医療情報

2020.07.08

ピロリ菌について

 梅雨空が続いておりますが、皆様いかがお過ごしでしょうか?開業からあっという間に2週間が経過しましたが、院内の設備や内視鏡検査のオペレーションもだいぶ整い、皆様をお迎えする準備が出来てきていることを日々実感しています。

 さて皆様は、「ピロリ菌」についてはご存じですか?ピロリ菌が発見されるまでは、強酸の環境にある胃内には細菌は存在しないと考えられていましたが、胃の中にある尿素からアンモニアを生成し、周りの酸を中和して生きている細菌がいることがわかり、それがピロリ菌でした。ピロリ菌は胃に感染することにより、長期にわたって胃粘膜の炎症を起こして慢性胃炎になったり、消化性潰瘍の原因になると考えられています。このように慢性化した炎症により、胃粘膜の防御機能が低下して、ストレスや塩分の多い食事、発がん物質などの攻撃を受けやすい状態になり、潰瘍や胃がんを起こしやすい下地がつくられてしまうのです。ピロリ菌感染があっても慢性胃炎のままで、潰瘍や胃がんを起こさない人のほうが多いとされていますが、除菌しない限り胃炎が治ることはないので、胃がんのリスクとなります。除菌することにより、ゼロにはなりませんが、胃がんのリスクを減らすことが可能です。

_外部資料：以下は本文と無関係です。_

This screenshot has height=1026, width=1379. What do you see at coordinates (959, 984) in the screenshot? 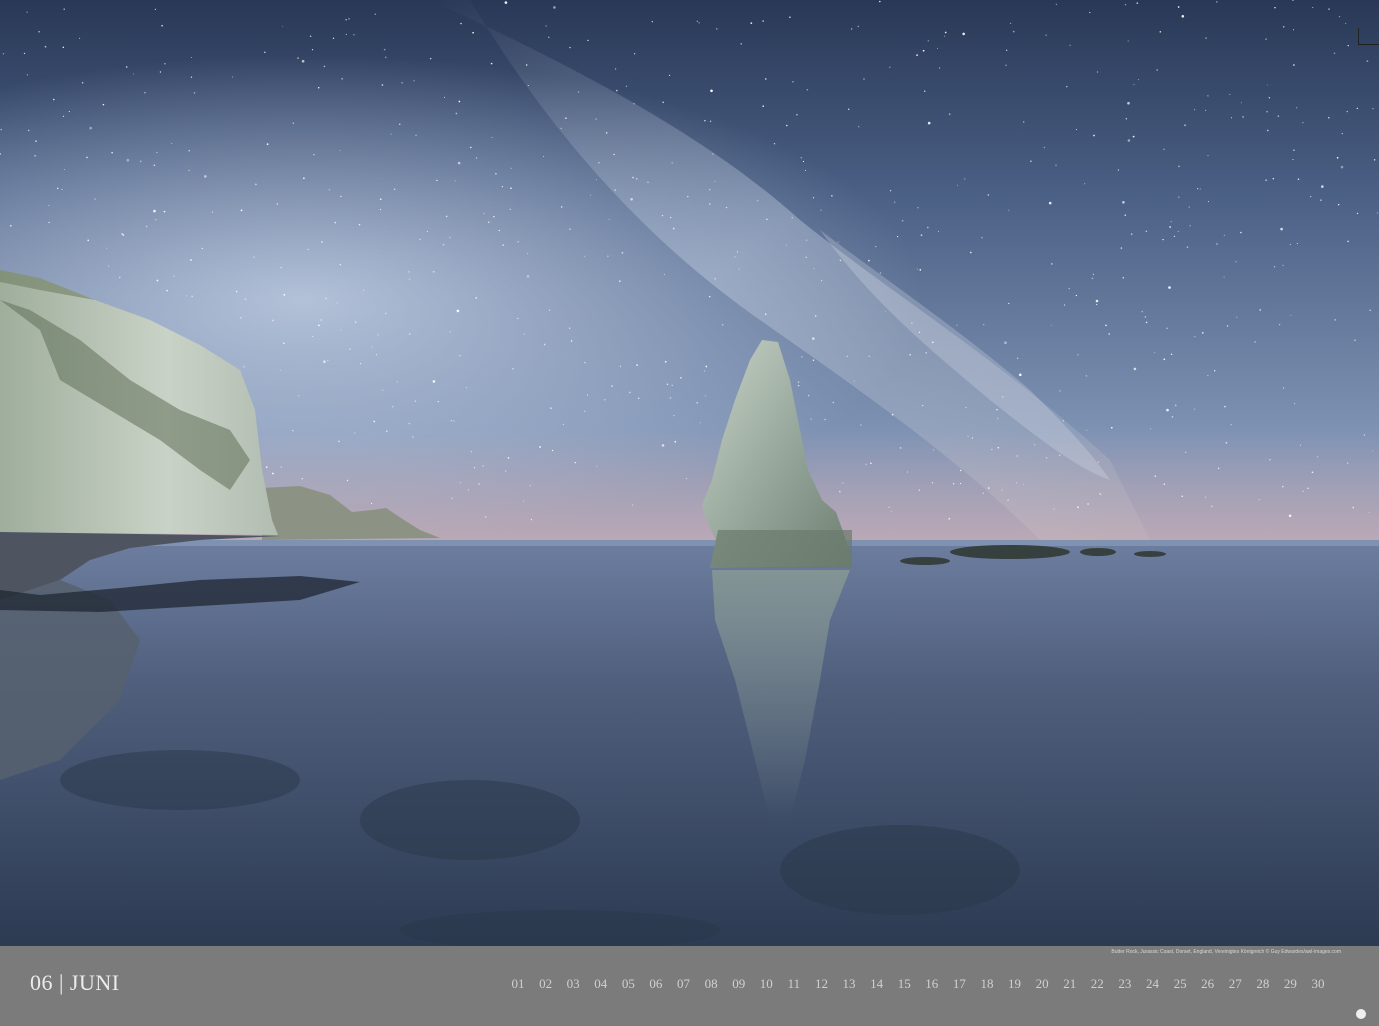
I see `day-17: 17` at bounding box center [959, 984].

 ピロリ菌の感染の有無を調べるには、いくつかの検査方法があります。尿素呼気試験、血液検査・尿検査(ピロリ抗体)、便検査(便中ピロリ抗原)や胃カメラ検査時に粘膜を採取して調べる方法などがあります。しかし、いずれの検査も100%の精度ではないため、1つの検査で陰性と診断された場合には、他の検査も併用して行うことが推奨されています。

 ではピロリ菌の治療はどのようにすればよいでしょうか。除菌療法といって、3種類のお薬(2種類が抗生物質、1種類が制酸剤です)がパック製剤になったものを1週間内服します。きちんと内服すれば、約9割の方が除菌されます。しかし、ペニシリン系の抗生物質が入っているため、ペニシリンアレルギーのある方は治療出来ませんので注意が必要です。もし除菌に失敗した場合でも、二次除菌が保険上認められており、一種類の抗生物質が変更となったパック製剤を一次除菌と同様に1週間内服します。二次除菌で、除菌されなかった方の多く(約9割)が除菌されると言われており、一次除菌後に除菌できたかどうかの効果判定を行い、除菌できていない場合は二次除菌をきちんと受けることは重要と考えます。

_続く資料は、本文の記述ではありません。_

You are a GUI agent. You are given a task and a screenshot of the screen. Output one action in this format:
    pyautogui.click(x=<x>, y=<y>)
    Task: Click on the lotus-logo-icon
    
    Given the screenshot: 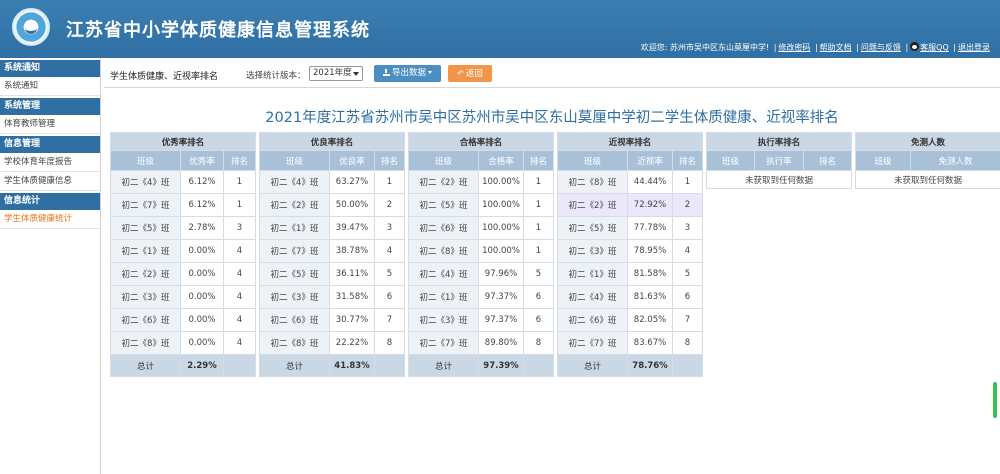 What is the action you would take?
    pyautogui.click(x=31, y=27)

 次に除菌判定の検査についてですが、当院では基本的に除菌治療終了後から8週間以降に尿素呼気試験による判定を行います。この時に注意する点は、プロトンポンプ阻害薬(PPI)という制酸剤を内服していると正確な判定結果が出ないことです。そのためこの薬剤を内服している場合は、2週間以上内服を休んでから検査を行います。

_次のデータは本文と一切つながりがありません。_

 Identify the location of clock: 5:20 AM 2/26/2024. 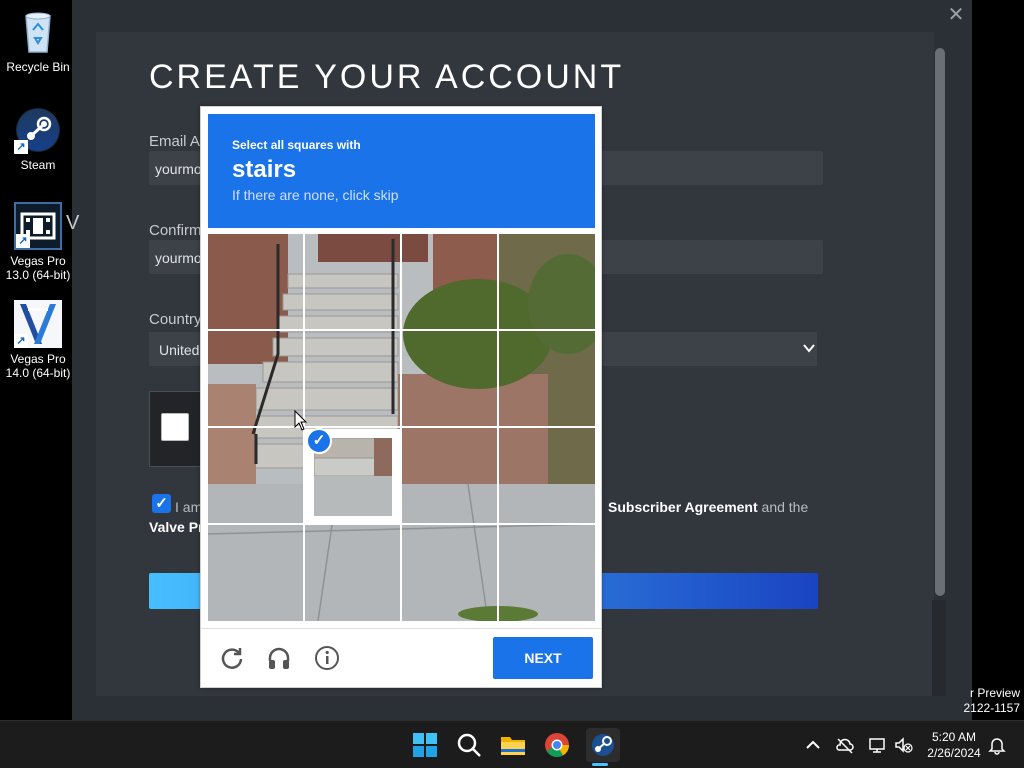
(954, 745).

 ピロリ菌の感染が確認された場合の除菌治療は大事ですが、除菌によりがんのリスクがゼロになるわけではありません。除菌後も定期的な胃の検査(可能なら胃カメラ検査)を受けるようにお話しさせていただいておりますが、もしピロリ菌の検査・治療に関してのご質問等がある場合はお気軽にご相談ください。